Металлический вкус во рту и судороги, сводящие челюсть, свидетельствуют о том, что брат не пощадил и лицо. Я до сих пор чувствую, как его нога врезается мне в живот. Каждый вдох дается мне с трудом. А выдох вызывает практически невыносимые страдания.
Какое-то время я лежу, пытаясь справиться с болью.
Через полчаса мне удается перевернуться на спину и таким образом приблизиться к столу. Я вижу бутылку виски, торжественно стоящую на подносе, словно трофей. Она пуста.
Двое пьяниц отказались от борьбы с безжизненным телом и отпраздновали мой обморок возлиянием. А когда опустошили бутылку, явно слишком маленькую, чтобы утолить жажду двух таких молодцов, решили продолжить пить в другом месте и покинули мой проклятый остов.
Из чего я делаю вывод, что, скорее всего, не вернутся они долго.
И я с облегчением пытаюсь подняться еще раз. Левая нога почти не держит меня. Уж не сломана ли она? Я дышу со свистом. Я чувствую, что кожа на скулах распухла и надулась, ощущаю тяжесть правого века, оно приподнимается с трудом.
Завтра утром мне придется показать свое изуродованное лицо Джонсу, и я уже не могу надеяться на то, что меня утешит аромат, что обо мне позаботится нежная, словно птичье крылышко, рука, потому что Нет больше не придет.
Сначала я думаю, что не пойду туда. Я растянусь на матрасе, я подожду, пока боль успокоится, я буду молиться, чтобы брат не осыпал меня новыми ударами. И я тащусь в комнату, согнувшись, волоча по полу правую ногу. Дойдя до порога, я останавливаюсь. Я вспоминаю Тьяма и его ядовитые слова, еще более злые, чем брань брата, его страшные электризующие прикосновения. Я могу вынести безумие родного человека. Я начинаю привыкать к его проявлениям. Но грузное тело его собутыльника, могучий тигр на спине, его оскорбления меня просто парализовали. Если хищник объединится с драконом, поселившимся в глазах брата, если, вернувшись, они накинутся на меня вместе… я не выживу.

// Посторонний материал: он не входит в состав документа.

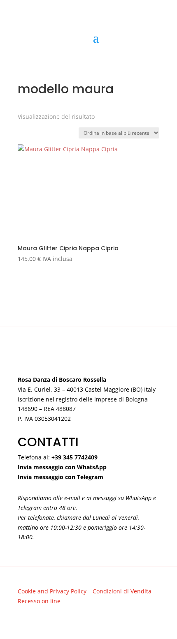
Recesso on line (39, 601)
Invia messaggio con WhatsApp (62, 467)
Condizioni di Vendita (123, 591)
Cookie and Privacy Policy (52, 591)
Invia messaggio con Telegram (60, 477)
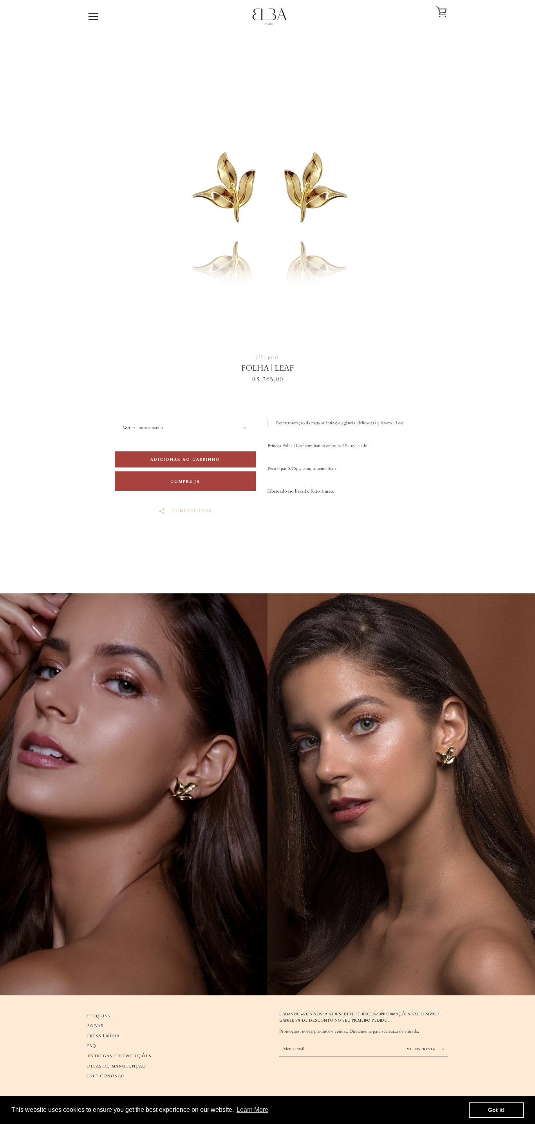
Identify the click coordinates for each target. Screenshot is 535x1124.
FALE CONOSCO (106, 1076)
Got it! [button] (496, 1110)
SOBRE (95, 1025)
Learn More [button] (252, 1109)
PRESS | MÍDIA (103, 1036)
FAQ (91, 1045)
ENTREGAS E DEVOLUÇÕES (119, 1056)
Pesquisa (98, 1016)
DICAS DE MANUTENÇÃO (116, 1066)
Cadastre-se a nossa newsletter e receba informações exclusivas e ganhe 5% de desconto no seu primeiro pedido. (360, 1017)
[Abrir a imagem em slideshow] (267, 191)
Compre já (185, 481)
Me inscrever (422, 1049)
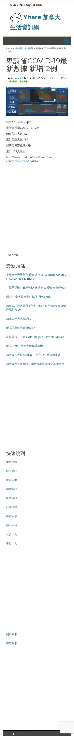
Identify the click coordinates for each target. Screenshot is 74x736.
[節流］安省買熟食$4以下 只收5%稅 (28, 296)
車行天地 (11, 543)
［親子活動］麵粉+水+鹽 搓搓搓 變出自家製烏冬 (36, 287)
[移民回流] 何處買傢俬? (20, 327)
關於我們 (11, 634)
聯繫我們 (11, 643)
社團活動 (11, 507)
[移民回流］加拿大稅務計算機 (24, 346)
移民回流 (11, 525)
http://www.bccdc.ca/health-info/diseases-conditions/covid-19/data (33, 159)
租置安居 (11, 516)
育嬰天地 (11, 534)
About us (7, 733)
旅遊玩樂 (11, 480)
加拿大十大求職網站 (18, 318)
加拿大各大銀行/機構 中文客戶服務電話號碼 (33, 355)
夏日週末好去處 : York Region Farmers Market (35, 337)
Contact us (20, 733)
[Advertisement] (37, 210)
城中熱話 (19, 48)
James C (18, 78)
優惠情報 (11, 462)
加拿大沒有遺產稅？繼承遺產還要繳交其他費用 (35, 364)
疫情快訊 (29, 48)
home (9, 48)
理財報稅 (11, 489)
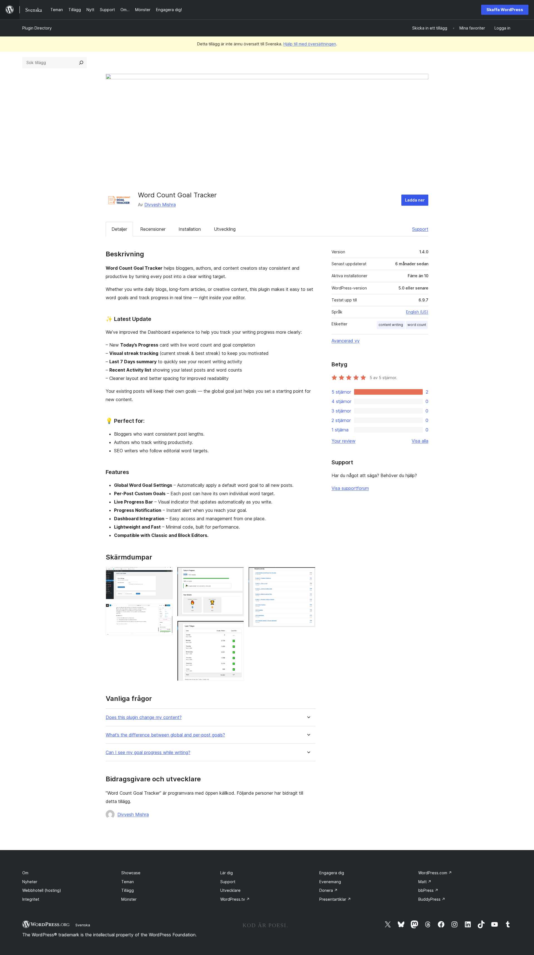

Я решаю не ложиться спать немедленно, а пойти облить тело холодной водой, немного расслабить его перед завтрашним днем. Сняв влажные майку и брюки, я накидываю саронг. Я спускаюсь по лестнице с удвоенной осторожностью, оберегая правую ногу. Я вздрагиваю, столкнувшись на пустыре с крысой величиной с кролика. Ночью вся нечисть выползает наружу. Вот и рядом с краном копошится армия тараканов. Я кладу покрытую пятнами одежду на край стены и поднимаю с земли шланг. Поворачиваю ручку. Вода медленно течет под сваи, превращая ползучих насекомых в смешные маленькие буйки.
Я направляю струю на ноги. От холода сводит мышцы. Ребра впиваются мне в легкие, у меня вырывается стон. В первые минуты душ кажется настоящей пыткой. Я закрываю глаза и задерживаю дыхание, преодолевая боль. Потом тело привыкает к холоду. Я начинаю вновь дышать в тот момент, когда открываю глаза.
Взгляд машинально падает на соседнюю лачугу. Я замираю и прислушиваюсь, надеясь различить скрип половицы или сотрясающий стены болезненный кашель. Но ничего не слышу.